Endocrine Abstracts

The distinct roles of estrogen receptors (ERs) related with androgen receptors (ARs) have been proposed in prostate cancer, while the involvement of transforming growth factor-β (TGF-β) has been reported in prostate cancer progression. We examined that TGF-β signaling pathway is associated with ER signaling in LNCaP prostate cancer cells, which express ERα and ERβ, and ARs. We determined whether the exposure to phthalate may induce the prostate cancer progression by affecting molecular crosstalk between ER and TGF-β signaling pathways. Cell viability was measured in LNCaP cells by MTT assay following treatment with di-n-buthyl phthalate (DBP). RT-PCR and immunoblot assay were performed to examine the expression levels of cell cycle related genes and TGF-β signaling cascade. A mouse xenografted model of prostate cancer was generated, and immunohistochemical and BrdUrd assay were carried out to determine the effect of DBP in this mouse model. DBP was shown to promote LNCaP cell proliferation by upregulating gene expression of c-myc and cyclin D1 and by downregulating p21 expression.
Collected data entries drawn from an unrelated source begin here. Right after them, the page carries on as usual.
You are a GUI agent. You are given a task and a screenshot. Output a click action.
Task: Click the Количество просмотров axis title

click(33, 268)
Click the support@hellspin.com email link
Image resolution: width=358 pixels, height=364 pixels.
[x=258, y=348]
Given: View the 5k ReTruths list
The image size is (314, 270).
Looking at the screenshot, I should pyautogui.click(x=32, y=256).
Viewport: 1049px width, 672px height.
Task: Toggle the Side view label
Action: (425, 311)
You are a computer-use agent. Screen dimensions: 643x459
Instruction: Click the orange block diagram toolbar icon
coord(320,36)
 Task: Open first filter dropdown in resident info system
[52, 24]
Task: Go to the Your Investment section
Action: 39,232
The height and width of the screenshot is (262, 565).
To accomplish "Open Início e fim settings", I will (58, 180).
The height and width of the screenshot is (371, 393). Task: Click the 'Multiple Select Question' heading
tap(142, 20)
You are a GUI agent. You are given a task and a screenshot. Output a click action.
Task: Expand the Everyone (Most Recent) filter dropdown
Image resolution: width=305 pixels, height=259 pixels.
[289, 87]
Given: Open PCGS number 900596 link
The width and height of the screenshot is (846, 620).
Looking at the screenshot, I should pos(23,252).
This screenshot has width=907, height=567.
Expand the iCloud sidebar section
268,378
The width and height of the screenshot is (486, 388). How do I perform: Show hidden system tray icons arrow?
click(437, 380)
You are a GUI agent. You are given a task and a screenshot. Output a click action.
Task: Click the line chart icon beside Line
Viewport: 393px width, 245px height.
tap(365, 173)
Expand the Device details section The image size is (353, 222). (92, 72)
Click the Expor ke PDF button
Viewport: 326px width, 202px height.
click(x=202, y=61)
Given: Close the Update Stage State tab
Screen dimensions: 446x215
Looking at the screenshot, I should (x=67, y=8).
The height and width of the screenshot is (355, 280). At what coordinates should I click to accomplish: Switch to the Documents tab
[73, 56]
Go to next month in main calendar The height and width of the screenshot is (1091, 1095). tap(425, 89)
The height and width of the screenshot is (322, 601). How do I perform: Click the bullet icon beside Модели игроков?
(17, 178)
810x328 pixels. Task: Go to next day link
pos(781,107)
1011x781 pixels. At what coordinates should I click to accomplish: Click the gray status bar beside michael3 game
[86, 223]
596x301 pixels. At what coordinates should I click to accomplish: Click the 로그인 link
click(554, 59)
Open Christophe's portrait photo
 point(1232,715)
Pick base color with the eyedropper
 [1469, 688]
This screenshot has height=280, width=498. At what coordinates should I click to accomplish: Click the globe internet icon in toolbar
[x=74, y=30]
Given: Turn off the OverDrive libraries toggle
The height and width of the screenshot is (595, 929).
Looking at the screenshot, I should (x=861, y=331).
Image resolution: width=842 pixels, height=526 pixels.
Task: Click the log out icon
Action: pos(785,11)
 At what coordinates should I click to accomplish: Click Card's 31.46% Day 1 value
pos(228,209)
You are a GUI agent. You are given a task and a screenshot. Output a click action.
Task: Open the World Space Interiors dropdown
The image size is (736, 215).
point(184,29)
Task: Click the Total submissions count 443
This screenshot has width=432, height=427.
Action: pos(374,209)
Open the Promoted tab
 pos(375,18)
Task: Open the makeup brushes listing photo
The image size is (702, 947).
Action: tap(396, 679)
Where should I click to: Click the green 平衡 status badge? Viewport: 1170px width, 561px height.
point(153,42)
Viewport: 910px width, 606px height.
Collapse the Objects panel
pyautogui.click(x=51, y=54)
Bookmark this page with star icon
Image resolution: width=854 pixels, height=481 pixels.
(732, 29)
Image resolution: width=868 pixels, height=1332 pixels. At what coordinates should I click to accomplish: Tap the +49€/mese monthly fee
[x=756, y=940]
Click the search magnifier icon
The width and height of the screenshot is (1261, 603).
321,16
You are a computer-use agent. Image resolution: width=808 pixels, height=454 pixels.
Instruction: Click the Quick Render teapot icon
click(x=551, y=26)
These regulations caused by DBP were reversed by ICI 182 780, indicating that DBP may affect the crosstalk between TGF-β and ER signals. In in vivo mouse model, tumor volume of mice exposed to DBP was increased. Number of cells in S phase of cell cycle was increased by DBP, while expression of p21 protein was reduced in the tissues of DBP-treated mice. These results indicate that DBP may induce the growth of prostate cancer by acting on crosstalk between TGF-β and ER signaling pathways.